L’indémodable formule piano-basse-batterie fonctionne ici fort bien : les mélodies sont jolies et bien ficelées, l’équilibre entre les musiciens maintenu tout au long du disque, les quelques solos très efficaces. Il est cependant dommage que ce trio suédois fasse encore trop penser à E.S.T. et ne parvienne pas à se dégager de son influence : encore quelques années ? En tout cas, à surveiller !

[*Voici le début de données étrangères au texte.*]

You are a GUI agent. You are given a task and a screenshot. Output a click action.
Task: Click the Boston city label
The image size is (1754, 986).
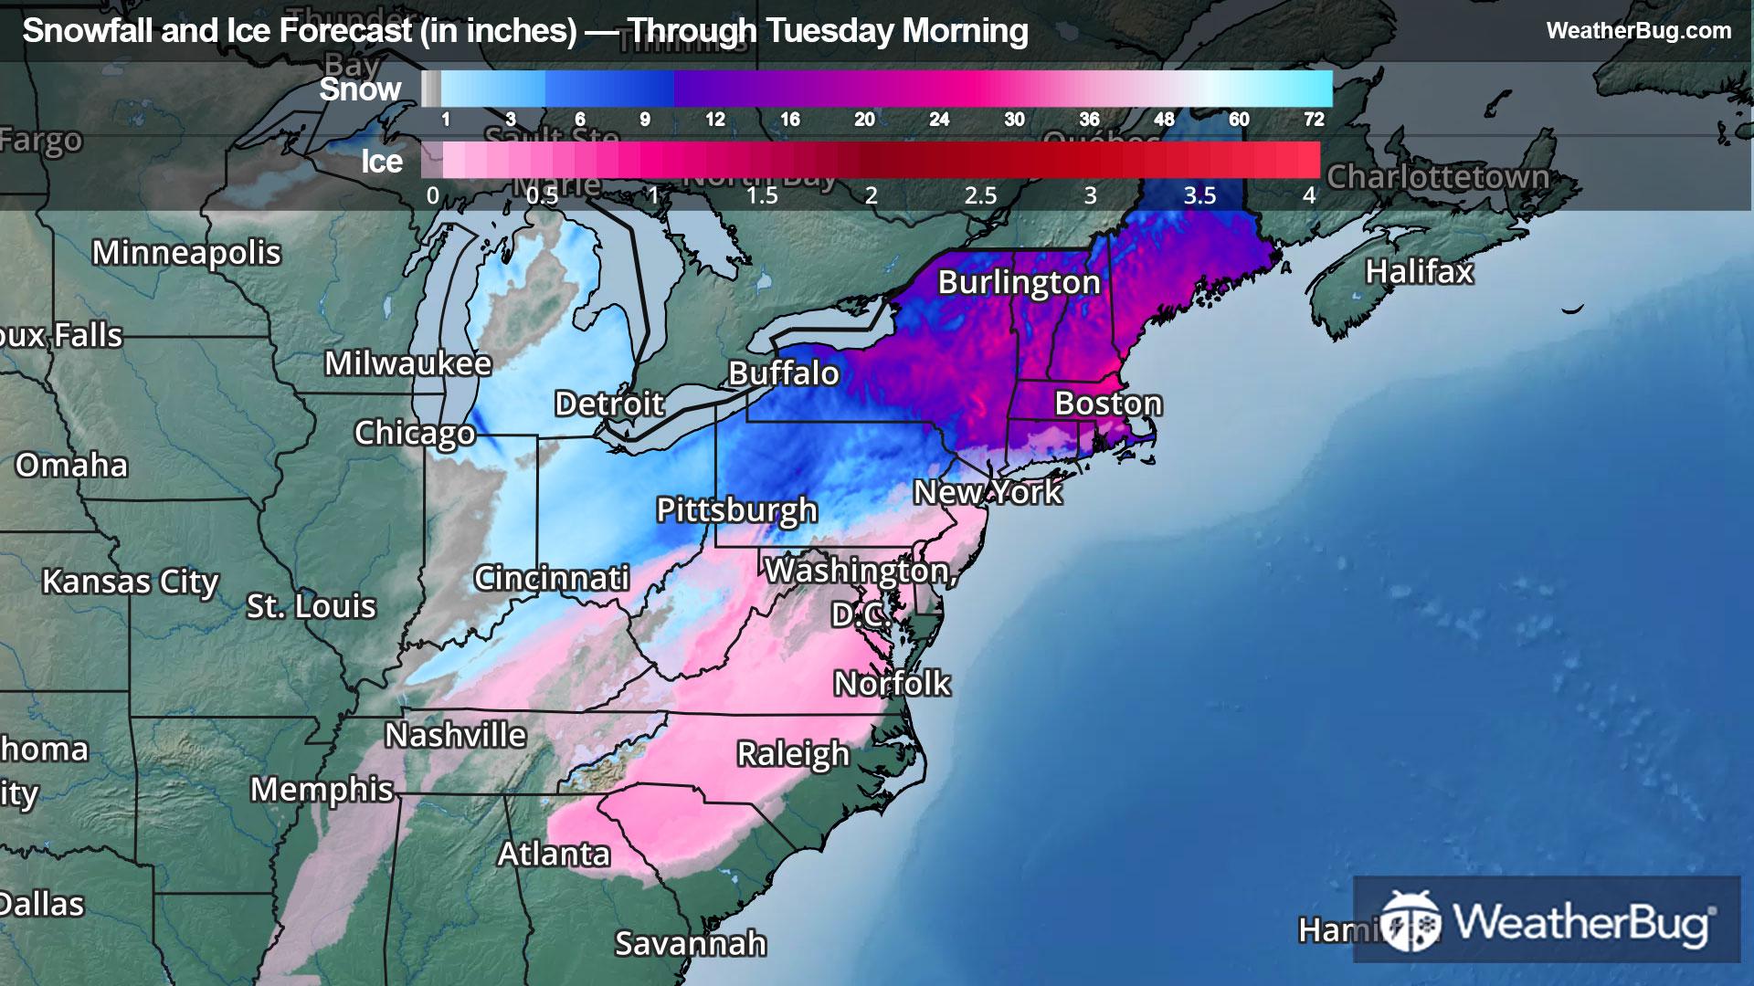[x=1108, y=404]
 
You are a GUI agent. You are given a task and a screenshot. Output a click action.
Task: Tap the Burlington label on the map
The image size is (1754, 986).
[x=1019, y=282]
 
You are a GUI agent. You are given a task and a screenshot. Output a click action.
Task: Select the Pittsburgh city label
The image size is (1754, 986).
[x=736, y=509]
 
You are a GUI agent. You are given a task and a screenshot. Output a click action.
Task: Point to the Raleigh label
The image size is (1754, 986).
[x=793, y=754]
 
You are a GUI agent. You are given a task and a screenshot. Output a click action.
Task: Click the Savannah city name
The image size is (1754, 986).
[x=690, y=943]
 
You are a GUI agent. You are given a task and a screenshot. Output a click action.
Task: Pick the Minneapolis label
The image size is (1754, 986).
[x=186, y=253]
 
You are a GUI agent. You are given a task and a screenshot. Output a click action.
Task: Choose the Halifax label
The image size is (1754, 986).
[x=1419, y=271]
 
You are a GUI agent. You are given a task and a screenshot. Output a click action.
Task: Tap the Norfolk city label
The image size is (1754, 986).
[x=892, y=684]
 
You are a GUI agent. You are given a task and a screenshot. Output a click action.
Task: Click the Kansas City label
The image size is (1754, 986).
[x=130, y=582]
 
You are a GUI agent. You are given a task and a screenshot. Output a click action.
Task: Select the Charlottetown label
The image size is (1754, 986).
[x=1438, y=176]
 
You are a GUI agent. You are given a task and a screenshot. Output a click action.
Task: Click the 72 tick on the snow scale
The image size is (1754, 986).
[x=1314, y=119]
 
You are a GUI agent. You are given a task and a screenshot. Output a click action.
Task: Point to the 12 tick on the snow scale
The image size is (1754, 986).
[x=714, y=119]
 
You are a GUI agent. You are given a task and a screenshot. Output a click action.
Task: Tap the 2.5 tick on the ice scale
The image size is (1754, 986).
[x=980, y=195]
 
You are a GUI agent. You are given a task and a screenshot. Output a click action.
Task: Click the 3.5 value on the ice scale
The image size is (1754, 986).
[x=1199, y=195]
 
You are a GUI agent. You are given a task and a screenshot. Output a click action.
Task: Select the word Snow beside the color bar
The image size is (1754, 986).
[x=360, y=89]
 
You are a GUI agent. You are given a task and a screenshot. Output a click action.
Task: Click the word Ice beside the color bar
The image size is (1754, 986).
[x=381, y=162]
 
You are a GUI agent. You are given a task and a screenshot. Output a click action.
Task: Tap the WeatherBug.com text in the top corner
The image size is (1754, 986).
[x=1638, y=30]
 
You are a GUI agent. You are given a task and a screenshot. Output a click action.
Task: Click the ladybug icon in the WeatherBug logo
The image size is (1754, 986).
[x=1410, y=922]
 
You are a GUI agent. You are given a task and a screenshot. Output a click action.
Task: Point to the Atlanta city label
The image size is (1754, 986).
[x=554, y=854]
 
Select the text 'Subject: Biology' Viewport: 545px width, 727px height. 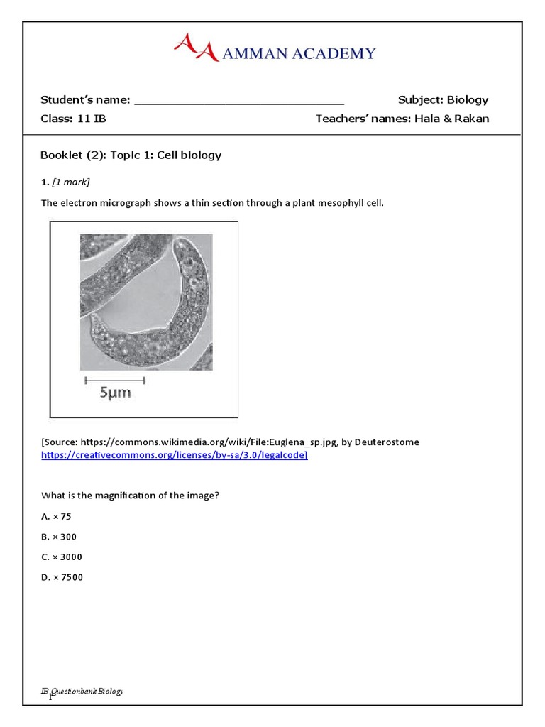[x=443, y=99]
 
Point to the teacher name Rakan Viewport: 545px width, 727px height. [x=471, y=119]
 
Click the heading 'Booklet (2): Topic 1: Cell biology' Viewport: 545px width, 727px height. [x=131, y=155]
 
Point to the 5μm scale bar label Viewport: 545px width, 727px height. [x=114, y=392]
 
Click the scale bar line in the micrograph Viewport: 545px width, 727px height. [x=114, y=380]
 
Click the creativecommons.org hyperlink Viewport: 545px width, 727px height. [x=174, y=455]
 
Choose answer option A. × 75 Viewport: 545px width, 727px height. [x=56, y=516]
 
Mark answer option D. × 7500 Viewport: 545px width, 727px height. [x=62, y=577]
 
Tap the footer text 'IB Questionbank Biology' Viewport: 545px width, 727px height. [x=82, y=691]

Le titre de cet album est aussi celui du troisième morceau, signé Eric Dolphy, et qu’Aki Takase reprend avec brio. Entièrement solo, il rassemble reprises et compositions originales, confronte passé et présent en un voyage qui dura quatre jours pour Aki Takase, seule dans son studio. Notre voyage à nous dure une bonne heure, pendant laquelle on redécouvre avec plaisir Ornette Coleman, Monk ou Carla Bley, mais où les compositions semblent un peu répétitives. Elle donne l’impression de s’écouter jouer. Dommage, car les reprises sont très réussies.
Riko Goto, p ; Guillaume Arbonville, cb ; Kentaro Suzuki, dr
Six charmantes compositions se suivent et se ressemblent sur ce disque qui regroupe une pianiste et un batteur japonais et un bassiste français. Les balades sont agréables, parfois augmentées d’une folle improvisation, mais l’ensemble demeure dans des tons très tendres.
Eri Yamamoto signe avec Duologue un merveilleux voyage auditif. Chaque morceau a été écrit spécialement pour un musicien, qui accompagne seul son piano. Contrebasse, batterie, saxophone l’entraînent dans un dialogue fécond et poétique. Le piano lance le thème, le sax virevolte autour, comme un papillon ; après c’est une batterie qui prend son envol, tout en soulignant avec légèreté le jeu délicat de la pianiste. Ce disque est une porte ouverte à la rêverie, une rêverie douce et agréable.
La mosaïque de la pochette est le reflet de l’éclectisme du disque : les couleurs sont autant d’ambiances différentes, pour un univers coloré et dynamique, allant d’Ornette Coleman aux rythmes traditionnels bulgares. Jannuska annote chaque titre d’une anecdote : ils sont souvent inspirés d’endroits où il est allé ou de personnes qui l’ont influencé, jusqu’à sa petite fille ! L’ensemble des compositions recouvre une large palette d’émotions et invite à une écoute détendue, presque familière.